Tone Kopelani

Personal information
- Born: Tone Alefa Kopelani 22 April 1978 (age 47) Auckland
- Height: 1.8 m (5 ft 11 in)
- Weight: 106 kg (234 lb)

Playing information
- Position: Second Row
Club
| Years | Team | Pld | T | G | FG | P |
| 1995–1996 | New Zealand Schools |  |  |  |  |  |
|  | New Zealand U18 |  |  |  |  |  |
| 1997 | Penrith Panthers U19 |  |  |  |  |  |
|  | Total | 0 | 0 | 0 | 0 | 0 |
Representative
| Years | Team | Pld | T | G | FG | P |
| 1997 | Junior Kiwis |  |  |  |  |  |
- Rugby player

Rugby union career
- Position(s): Hooker

Senior career
- Years: Team / Apps / (Points)
- 2008-2011: Bourgoin / 54 / (15)
- 2011: Grenoble / 22 / (5)

Provincial / State sides
- Years: Team / Apps / (Points)
- 1999, 2001-2006: Canterbury / 43 / (10)
- 2007: Wellington / 3 / (5)
- 2012: Northland / 9 / (5)

Super Rugby
- Years: Team / Apps / (Points)
- 2004-2006: Crusaders / 31 / (5)
- 2007: Hurricanes / 8 / (0)

International career
- Years: Team / Apps / (Points)
- 2007: Junior All Blacks / 3 / (0)

= Tone Kopelani =

NZ rugby league & union player

Tone Kopelani (born 22 April 1978) is a former New Zealand rugby union player.

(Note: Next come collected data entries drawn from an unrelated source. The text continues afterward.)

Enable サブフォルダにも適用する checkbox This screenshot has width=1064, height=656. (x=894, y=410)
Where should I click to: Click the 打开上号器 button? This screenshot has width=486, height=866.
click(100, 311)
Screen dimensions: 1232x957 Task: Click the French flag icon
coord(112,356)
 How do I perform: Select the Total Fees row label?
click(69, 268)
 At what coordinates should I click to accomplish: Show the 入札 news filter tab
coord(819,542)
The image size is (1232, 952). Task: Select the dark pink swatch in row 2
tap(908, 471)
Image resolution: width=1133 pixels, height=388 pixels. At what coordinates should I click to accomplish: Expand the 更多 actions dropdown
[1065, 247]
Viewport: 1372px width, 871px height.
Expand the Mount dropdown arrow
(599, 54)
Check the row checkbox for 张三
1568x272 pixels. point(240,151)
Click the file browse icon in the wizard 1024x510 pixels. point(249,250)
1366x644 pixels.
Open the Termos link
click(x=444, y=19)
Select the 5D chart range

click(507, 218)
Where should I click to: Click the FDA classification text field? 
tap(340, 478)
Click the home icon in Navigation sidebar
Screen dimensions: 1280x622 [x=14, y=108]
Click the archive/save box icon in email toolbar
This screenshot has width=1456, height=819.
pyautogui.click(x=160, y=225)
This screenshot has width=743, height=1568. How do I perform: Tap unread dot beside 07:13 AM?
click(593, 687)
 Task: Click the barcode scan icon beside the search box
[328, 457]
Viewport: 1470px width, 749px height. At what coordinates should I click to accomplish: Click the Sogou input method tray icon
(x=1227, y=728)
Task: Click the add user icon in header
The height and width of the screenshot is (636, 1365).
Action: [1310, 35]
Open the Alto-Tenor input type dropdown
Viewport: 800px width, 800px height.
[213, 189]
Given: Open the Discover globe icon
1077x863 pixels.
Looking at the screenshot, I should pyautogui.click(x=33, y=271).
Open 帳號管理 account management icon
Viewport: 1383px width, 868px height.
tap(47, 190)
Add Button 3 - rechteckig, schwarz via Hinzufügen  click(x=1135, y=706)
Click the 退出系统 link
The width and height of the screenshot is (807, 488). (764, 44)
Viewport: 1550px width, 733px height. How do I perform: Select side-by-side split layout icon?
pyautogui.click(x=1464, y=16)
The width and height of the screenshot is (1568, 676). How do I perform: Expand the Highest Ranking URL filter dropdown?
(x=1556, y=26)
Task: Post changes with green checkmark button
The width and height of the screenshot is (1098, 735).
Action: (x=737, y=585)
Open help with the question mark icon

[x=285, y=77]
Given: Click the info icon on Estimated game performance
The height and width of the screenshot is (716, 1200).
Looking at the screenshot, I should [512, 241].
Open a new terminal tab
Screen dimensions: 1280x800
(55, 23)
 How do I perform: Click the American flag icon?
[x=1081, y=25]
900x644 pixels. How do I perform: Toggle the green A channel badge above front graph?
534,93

In 1997 Kopelani played rugby league in the U19 Super League (Australia) competition for the Penrith Panthers. He was selected for the Junior Kiwis before returning to New Zealand and converting to rugby union. Kopelani made his debut for Canterbury as a flanker in the National Provincial Championship in 1999. He changed his position to hooker in 2001 and went on to play for Canterbury and Wellington in the Air New Zealand Cup and for the Crusaders and Hurricanes in the Super 14 Rugby competition. He was also selected for the Junior All Blacks in 2007. In 2008 Kopelani signed with French club CS Bourgoin Jallieu in the Top 14 competition for 3 seasons. In 2011 Kopelani joined FC Grenoble in the Pro D2 competition where they won promotion to the Top 14. In 2012 Kopelani returned to New Zealand and signed with Northland in the ITM Cup.

In 2014 Kopelani graduated as a police constable from the Royal New Zealand Police College.